▶ **WHAT TO WORK ON**
If "This" shows up in a line of the material, return that line.

▶ **SUPPLIED INFORMATION**
:::::
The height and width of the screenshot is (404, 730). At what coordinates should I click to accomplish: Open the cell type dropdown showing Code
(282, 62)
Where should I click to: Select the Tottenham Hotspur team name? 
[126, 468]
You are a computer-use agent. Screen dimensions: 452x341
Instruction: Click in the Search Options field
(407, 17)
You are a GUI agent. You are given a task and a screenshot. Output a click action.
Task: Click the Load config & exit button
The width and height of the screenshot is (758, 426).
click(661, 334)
:::::
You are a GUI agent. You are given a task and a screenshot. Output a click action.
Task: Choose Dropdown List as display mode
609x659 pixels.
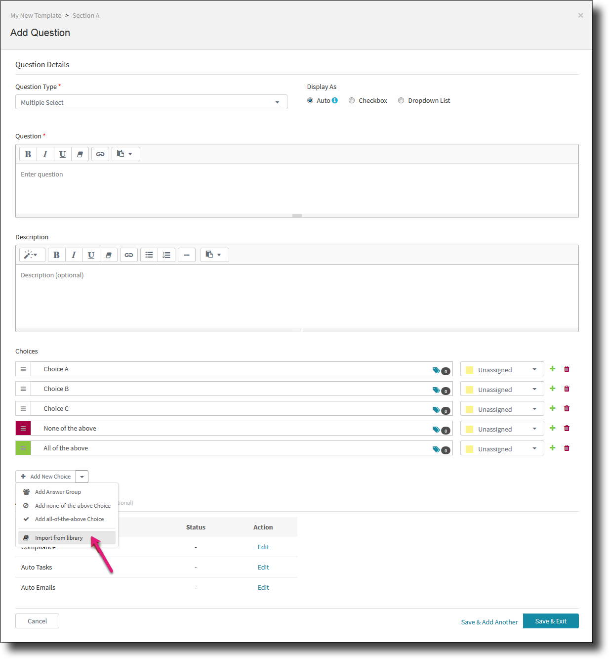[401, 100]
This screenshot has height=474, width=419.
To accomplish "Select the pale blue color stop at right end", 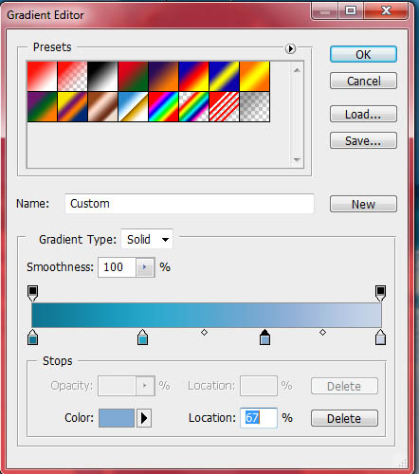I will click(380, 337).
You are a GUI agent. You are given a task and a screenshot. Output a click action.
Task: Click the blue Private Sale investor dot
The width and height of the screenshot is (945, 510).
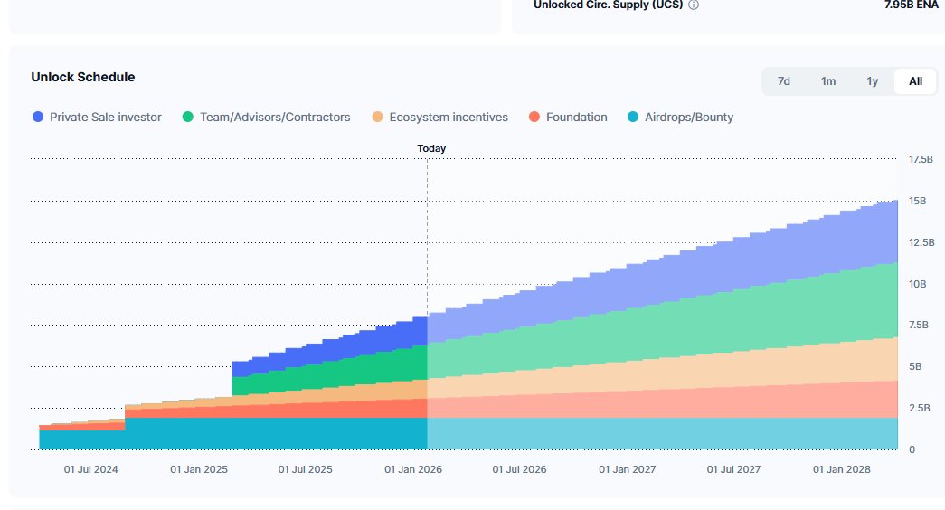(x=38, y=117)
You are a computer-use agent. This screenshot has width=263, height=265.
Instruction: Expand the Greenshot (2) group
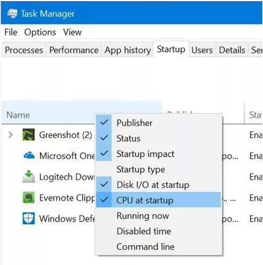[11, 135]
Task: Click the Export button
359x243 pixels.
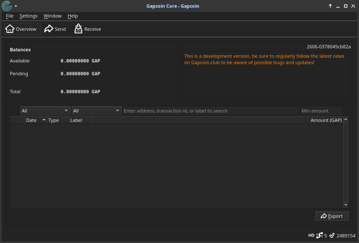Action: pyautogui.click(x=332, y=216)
:::::
▶ **THE COMPLETED TASK**
This screenshot has height=474, width=419.
You are a computer-use agent. This screenshot has width=263, height=265.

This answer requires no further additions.